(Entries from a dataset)
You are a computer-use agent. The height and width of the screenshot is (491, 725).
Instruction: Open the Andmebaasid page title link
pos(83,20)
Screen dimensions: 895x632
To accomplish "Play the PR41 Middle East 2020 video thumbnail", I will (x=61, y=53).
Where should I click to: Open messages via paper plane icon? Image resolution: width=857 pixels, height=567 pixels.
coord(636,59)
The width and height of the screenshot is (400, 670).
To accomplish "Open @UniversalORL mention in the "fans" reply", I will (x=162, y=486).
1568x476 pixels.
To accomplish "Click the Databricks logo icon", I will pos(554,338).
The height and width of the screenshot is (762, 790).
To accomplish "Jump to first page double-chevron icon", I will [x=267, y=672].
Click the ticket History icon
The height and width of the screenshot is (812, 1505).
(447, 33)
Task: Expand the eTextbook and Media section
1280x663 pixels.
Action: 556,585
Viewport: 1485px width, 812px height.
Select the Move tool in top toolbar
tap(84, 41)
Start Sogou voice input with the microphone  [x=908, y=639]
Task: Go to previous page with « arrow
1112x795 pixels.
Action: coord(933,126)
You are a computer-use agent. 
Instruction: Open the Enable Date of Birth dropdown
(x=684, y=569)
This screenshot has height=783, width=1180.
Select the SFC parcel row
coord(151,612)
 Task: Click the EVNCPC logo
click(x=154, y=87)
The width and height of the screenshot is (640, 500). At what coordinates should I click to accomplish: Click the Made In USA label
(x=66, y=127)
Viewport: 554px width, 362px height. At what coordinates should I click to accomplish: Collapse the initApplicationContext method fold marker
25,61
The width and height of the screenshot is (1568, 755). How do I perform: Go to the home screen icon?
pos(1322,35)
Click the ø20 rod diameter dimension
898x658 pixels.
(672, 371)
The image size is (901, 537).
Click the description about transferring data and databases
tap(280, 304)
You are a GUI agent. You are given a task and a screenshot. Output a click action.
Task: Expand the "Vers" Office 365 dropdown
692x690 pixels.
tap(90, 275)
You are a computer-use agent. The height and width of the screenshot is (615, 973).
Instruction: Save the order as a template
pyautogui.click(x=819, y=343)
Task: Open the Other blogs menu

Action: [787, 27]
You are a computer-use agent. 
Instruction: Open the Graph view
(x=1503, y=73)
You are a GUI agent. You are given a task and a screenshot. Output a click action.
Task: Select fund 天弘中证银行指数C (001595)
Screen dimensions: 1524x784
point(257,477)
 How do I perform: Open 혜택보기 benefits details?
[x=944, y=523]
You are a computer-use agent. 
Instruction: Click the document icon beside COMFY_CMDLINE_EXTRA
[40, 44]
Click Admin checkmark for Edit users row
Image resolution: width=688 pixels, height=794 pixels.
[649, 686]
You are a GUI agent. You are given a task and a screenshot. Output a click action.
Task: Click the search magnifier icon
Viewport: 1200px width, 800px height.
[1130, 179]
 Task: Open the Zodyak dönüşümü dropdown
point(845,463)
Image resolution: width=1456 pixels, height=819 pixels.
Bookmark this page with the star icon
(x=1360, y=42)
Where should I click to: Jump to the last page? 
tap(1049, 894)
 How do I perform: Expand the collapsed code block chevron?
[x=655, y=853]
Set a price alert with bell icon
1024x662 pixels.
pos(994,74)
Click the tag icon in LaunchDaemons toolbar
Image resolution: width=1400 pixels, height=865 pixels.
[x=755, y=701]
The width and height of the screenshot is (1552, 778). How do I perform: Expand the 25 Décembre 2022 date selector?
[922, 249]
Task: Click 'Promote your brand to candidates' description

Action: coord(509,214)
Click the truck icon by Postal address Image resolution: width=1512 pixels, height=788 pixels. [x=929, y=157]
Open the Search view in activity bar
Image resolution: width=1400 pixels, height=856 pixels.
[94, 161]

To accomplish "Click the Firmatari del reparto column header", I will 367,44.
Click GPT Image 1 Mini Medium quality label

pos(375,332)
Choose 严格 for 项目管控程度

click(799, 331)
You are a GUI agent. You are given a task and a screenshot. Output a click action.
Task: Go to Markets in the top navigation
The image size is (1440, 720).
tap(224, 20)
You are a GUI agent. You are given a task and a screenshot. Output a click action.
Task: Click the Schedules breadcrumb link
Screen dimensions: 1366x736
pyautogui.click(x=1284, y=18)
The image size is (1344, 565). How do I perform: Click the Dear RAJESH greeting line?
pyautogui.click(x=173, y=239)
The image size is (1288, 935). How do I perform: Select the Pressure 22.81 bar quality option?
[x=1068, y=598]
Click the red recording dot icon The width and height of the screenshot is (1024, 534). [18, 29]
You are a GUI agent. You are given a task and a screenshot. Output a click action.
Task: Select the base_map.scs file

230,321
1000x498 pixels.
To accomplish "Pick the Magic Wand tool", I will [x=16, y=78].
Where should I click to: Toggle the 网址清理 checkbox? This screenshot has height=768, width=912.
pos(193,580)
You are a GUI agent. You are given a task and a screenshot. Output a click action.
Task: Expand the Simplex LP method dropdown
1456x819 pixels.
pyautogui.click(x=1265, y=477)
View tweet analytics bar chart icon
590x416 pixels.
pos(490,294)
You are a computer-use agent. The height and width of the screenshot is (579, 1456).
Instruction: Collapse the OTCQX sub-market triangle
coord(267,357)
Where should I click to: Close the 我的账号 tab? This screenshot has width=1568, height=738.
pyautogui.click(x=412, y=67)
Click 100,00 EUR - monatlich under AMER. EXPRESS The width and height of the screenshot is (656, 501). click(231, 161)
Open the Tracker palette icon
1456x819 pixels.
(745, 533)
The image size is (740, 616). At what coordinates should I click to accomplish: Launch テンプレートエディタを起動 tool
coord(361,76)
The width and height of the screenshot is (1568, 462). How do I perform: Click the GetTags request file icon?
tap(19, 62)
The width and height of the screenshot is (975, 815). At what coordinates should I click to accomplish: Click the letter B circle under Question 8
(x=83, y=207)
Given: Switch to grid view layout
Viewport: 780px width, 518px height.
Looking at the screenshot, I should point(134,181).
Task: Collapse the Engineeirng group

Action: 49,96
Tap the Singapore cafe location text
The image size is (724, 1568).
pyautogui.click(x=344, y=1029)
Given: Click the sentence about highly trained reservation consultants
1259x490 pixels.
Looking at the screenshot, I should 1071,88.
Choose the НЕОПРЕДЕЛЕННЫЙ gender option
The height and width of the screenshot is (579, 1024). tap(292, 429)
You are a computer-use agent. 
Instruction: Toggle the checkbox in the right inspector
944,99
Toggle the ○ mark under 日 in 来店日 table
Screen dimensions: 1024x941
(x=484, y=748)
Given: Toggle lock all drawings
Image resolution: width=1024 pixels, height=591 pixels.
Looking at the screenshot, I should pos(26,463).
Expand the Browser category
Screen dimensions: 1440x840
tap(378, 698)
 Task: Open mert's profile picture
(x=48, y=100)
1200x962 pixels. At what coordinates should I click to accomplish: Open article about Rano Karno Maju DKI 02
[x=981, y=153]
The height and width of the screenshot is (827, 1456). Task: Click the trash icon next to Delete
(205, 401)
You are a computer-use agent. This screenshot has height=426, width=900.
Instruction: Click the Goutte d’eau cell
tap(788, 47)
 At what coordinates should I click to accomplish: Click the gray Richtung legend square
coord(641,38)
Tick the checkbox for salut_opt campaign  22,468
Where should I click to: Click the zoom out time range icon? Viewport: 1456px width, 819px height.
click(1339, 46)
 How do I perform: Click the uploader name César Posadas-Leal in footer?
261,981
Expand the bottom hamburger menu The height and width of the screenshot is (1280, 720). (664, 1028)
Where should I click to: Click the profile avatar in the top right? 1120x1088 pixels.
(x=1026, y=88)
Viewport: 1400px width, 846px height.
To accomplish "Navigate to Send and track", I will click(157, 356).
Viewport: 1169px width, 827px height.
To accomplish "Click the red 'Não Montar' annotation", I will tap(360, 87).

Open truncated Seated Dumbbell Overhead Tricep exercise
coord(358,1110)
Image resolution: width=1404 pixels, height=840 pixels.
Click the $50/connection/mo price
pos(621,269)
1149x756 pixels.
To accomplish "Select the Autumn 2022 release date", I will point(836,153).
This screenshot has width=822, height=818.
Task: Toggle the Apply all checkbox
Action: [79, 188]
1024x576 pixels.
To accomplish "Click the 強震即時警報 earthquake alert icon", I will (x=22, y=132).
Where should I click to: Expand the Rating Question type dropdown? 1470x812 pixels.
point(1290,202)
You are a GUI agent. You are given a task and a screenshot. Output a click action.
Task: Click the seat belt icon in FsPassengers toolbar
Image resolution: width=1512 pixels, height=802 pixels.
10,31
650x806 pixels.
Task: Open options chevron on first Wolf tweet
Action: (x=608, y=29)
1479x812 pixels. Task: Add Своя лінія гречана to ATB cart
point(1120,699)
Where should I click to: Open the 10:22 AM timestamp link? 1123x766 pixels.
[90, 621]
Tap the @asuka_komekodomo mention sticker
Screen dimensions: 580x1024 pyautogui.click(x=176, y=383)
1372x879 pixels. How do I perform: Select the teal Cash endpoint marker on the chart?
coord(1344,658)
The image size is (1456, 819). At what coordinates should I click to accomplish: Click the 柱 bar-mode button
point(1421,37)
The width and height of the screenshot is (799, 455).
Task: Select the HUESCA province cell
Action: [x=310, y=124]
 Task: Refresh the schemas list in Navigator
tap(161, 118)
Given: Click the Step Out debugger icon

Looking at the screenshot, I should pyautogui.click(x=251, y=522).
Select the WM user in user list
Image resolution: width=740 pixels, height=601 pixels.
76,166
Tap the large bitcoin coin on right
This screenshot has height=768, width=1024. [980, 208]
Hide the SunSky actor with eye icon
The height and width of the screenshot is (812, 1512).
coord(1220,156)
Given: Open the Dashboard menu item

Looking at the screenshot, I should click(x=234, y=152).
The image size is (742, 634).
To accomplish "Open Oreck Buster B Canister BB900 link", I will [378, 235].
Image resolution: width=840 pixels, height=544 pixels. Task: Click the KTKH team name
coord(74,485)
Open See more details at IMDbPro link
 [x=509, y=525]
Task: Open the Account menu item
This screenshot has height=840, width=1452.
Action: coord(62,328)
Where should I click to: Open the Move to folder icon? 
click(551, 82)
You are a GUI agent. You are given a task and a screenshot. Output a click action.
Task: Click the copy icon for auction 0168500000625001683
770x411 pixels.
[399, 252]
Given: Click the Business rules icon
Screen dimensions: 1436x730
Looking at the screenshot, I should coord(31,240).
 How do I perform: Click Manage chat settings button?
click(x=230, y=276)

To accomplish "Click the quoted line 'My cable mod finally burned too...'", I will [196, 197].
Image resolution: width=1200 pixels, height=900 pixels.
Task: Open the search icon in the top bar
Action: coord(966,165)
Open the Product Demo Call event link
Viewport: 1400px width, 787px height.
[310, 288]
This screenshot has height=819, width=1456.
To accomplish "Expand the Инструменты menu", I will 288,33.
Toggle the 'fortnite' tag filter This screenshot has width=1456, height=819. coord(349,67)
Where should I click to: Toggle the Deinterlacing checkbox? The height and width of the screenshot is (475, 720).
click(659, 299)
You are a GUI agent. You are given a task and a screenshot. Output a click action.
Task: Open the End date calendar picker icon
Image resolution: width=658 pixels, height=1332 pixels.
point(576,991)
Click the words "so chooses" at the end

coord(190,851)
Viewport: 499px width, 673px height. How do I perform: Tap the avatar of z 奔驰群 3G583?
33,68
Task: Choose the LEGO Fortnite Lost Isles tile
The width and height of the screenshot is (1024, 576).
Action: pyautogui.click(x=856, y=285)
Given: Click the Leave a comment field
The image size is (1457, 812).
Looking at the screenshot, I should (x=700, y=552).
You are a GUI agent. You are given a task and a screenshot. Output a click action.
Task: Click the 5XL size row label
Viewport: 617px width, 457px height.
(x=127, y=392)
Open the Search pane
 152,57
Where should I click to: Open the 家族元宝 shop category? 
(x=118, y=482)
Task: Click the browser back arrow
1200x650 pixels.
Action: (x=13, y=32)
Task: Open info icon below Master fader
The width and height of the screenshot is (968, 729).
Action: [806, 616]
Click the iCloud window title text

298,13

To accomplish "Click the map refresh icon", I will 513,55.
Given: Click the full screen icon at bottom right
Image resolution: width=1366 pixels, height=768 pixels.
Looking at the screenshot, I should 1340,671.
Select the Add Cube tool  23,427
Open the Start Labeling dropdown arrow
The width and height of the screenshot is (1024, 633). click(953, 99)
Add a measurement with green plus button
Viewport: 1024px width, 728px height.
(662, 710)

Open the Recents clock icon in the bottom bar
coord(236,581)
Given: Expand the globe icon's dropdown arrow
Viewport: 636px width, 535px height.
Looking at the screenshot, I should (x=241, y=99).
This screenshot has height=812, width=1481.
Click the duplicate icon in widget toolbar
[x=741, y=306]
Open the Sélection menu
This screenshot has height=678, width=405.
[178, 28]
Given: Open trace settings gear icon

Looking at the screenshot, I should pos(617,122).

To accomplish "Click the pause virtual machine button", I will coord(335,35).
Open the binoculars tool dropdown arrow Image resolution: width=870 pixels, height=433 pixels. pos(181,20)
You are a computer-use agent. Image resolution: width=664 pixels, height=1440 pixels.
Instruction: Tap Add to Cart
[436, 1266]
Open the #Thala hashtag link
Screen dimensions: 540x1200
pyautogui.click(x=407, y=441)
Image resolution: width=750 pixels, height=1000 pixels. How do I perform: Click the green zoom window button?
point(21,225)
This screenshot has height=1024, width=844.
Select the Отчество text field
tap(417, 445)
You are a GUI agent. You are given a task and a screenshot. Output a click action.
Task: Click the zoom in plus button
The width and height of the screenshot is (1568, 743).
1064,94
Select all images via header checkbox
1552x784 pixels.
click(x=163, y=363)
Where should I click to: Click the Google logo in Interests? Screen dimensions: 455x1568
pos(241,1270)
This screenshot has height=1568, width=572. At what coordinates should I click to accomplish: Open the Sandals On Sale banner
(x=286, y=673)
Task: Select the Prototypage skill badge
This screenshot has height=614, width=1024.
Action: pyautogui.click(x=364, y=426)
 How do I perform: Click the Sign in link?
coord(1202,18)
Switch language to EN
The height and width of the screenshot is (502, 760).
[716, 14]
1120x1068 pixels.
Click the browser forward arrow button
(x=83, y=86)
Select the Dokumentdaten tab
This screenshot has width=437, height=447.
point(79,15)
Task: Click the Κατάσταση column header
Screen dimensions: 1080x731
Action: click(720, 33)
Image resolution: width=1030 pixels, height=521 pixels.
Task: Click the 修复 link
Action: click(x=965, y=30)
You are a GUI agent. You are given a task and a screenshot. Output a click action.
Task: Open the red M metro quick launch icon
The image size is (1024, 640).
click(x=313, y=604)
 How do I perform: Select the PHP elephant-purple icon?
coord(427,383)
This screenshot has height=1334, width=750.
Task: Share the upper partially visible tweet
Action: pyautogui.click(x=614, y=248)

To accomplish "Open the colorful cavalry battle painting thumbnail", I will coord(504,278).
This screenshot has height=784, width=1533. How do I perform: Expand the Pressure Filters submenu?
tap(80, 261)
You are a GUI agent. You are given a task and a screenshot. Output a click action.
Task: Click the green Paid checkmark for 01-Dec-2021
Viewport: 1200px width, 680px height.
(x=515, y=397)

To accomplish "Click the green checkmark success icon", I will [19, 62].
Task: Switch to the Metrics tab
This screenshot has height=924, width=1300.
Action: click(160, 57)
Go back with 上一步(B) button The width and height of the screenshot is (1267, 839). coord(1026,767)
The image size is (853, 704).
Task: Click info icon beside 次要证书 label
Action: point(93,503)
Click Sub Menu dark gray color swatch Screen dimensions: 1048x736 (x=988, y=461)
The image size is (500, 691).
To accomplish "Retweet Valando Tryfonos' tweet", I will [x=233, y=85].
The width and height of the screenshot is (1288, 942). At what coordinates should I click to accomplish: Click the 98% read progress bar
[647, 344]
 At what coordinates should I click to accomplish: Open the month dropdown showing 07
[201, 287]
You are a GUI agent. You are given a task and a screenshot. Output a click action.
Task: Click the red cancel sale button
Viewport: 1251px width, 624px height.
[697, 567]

- **EXERCISE REQUIREMENTS**
Please lay out the data as a numbered list, starting at the first line of the data and ending at the line containing "Action: coord(933,126)", with blank lines left out.

- **EXERCISE SOLUTION**
1. You are a computer-use agent. The height and width of the screenshot is (491, 725).
2. Instruction: Open the Andmebaasid page title link
3. pos(83,20)
4. Screen dimensions: 895x632
5. To accomplish "Play the PR41 Middle East 2020 video thumbnail", I will (x=61, y=53).
6. Where should I click to: Open messages via paper plane icon? Image resolution: width=857 pixels, height=567 pixels.
7. coord(636,59)
8. The width and height of the screenshot is (400, 670).
9. To accomplish "Open @UniversalORL mention in the "fans" reply", I will (x=162, y=486).
10. 1568x476 pixels.
11. To accomplish "Click the Databricks logo icon", I will pos(554,338).
12. The height and width of the screenshot is (762, 790).
13. To accomplish "Jump to first page double-chevron icon", I will [x=267, y=672].
14. Click the ticket History icon
15. The height and width of the screenshot is (812, 1505).
16. (447, 33)
17. Task: Expand the eTextbook and Media section
18. 1280x663 pixels.
19. Action: 556,585
20. Viewport: 1485px width, 812px height.
21. Select the Move tool in top toolbar
22. tap(84, 41)
23. Start Sogou voice input with the microphone  [x=908, y=639]
24. Task: Go to previous page with « arrow
25. 1112x795 pixels.
26. Action: coord(933,126)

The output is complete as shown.